What is a good practice of using void return type for functions?

Would a good utilization of a void function be to print a header/footer to a screen or file?

Is there some rule of thumb?
In C, it doesn't really matter.
If we want to return two values from a function, we must write

void getcursorxy(int *x, int *y).

If we want to return one value, normally we would write

int getcursorx();
int getcursory();

But if the values are of equal status in some logical sense, you might want
to write

double mode(double *x, int N, int *morethanonemode);

most people aren't going to handle the case where a distribution has more than
one mode, but a few might want to pick it up.

Some people use the convention that the return type is always an integer that is
zero when the function succeed and negative when it fails. So all returned values
are passed via pointers. Others use the convention that the last parameter is
a pinter to an error flag. You can argue about those.

With IO functions, it's always possible for the IO to fail due to some hardware
issue or limitation. In the case of printing text to the screen, it's so unlikely, and
so unlikely that the program can make any effective response, that it's probably
not worth even considering the possibility. In the case of writing to a file on a small
syste, the disk could easily run out of space, and it's probably quite easy to ask
the user to free up some pace by deleting a file. So you might want to return an
error and handle it.
 
D

dspfun

Den torsdagen den 15:e maj 2014 kl. 12:33:43 UTC+2 skrev Malcolm McLean:
In C, it doesn't really matter.

If we want to return two values from a function, we must write



void getcursorxy(int *x, int *y).



If we want to return one value, normally we would write



int getcursorx();

int getcursory();



But if the values are of equal status in some logical sense, you might want

to write



double mode(double *x, int N, int *morethanonemode);



most people aren't going to handle the case where a distribution has more than

one mode, but a few might want to pick it up.
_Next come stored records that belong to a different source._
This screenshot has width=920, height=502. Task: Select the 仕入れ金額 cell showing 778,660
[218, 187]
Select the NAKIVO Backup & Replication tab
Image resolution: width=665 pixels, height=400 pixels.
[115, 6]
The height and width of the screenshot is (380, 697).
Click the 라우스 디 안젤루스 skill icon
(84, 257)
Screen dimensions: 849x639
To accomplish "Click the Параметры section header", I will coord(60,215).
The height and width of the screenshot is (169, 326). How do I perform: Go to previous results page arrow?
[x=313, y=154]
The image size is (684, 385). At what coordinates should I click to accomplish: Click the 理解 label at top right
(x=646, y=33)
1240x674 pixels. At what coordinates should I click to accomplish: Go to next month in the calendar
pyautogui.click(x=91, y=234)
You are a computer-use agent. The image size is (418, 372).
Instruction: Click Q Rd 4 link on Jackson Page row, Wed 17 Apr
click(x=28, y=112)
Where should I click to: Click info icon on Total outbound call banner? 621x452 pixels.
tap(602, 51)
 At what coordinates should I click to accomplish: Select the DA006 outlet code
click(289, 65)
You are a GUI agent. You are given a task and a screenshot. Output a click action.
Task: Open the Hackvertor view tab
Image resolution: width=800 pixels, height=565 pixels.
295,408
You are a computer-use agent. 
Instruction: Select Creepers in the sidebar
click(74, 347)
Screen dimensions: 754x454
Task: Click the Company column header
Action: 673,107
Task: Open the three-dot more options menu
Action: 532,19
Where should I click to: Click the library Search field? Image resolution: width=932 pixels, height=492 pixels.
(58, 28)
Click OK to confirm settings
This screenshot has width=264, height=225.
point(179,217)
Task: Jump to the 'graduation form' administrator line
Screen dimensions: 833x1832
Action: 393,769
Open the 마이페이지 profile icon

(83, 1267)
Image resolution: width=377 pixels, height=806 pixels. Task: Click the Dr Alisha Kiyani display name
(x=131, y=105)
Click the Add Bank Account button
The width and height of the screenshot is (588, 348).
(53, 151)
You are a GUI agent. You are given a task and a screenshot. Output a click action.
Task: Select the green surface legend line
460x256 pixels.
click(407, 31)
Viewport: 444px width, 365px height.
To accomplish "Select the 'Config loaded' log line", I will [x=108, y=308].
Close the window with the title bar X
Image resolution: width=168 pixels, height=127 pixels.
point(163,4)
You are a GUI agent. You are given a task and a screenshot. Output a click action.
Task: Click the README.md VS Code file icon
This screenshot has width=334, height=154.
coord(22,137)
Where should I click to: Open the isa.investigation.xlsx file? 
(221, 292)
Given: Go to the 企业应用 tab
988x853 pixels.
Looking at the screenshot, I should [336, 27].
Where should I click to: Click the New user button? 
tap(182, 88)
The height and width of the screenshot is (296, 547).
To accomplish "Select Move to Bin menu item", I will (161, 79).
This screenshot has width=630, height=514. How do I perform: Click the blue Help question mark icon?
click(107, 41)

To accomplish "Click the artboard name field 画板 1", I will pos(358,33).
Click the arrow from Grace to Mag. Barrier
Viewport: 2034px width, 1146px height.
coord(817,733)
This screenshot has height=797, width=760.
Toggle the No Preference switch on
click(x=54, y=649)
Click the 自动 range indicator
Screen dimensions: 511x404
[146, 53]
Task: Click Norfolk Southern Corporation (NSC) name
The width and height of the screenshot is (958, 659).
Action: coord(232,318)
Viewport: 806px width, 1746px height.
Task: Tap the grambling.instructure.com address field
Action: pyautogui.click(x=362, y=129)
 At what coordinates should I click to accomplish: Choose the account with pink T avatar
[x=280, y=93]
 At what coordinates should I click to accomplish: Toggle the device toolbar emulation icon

Some people use the convention that the return type is always an integer that is

zero when the function succeed and negative when it fails. So all returned values

are passed via pointers. Others use the convention that the last parameter is

a pinter to an error flag. You can argue about those.



With IO functions, it's always possible for the IO to fail due to some hardware

issue or limitation. In the case of printing text to the screen, it's so unlikely, and

so unlikely that the program can make any effective response, that it's probably

not worth even considering the possibility. In the case of writing to a file on a small

syste, the disk could easily run out of space, and it's probably quite easy to ask

the user to free up some pace by deleting a file. So you might want to return an

error and handle it.

Thank you for your answer!

What kind of strategy is good with respect to checking if a function call was successful or not?

When writing new functions, is it good practice to always have a return value which indicates if the function call completed successfully or not? This would mean that void return type should never be used.

Should the return value of a function call always be checked to see if it the function call completed successfully or not?
 
S

Stefan Ram

dspfun said:
Would a good utilization of a void function be to print a header/footer to a screen or file?

One does not start wanting to »utilize« functions. Instead
one starts wanting to solve a particular problem, such as
writing an FFT analyzer for certain signals. One uses a
development method to plan a program structure, which is a
decomposition of the program into functions. The return type
of functions then is a by-product of this development process.
 
J

James Kuyper

Hi,

What is a good practice of using void return type for functions?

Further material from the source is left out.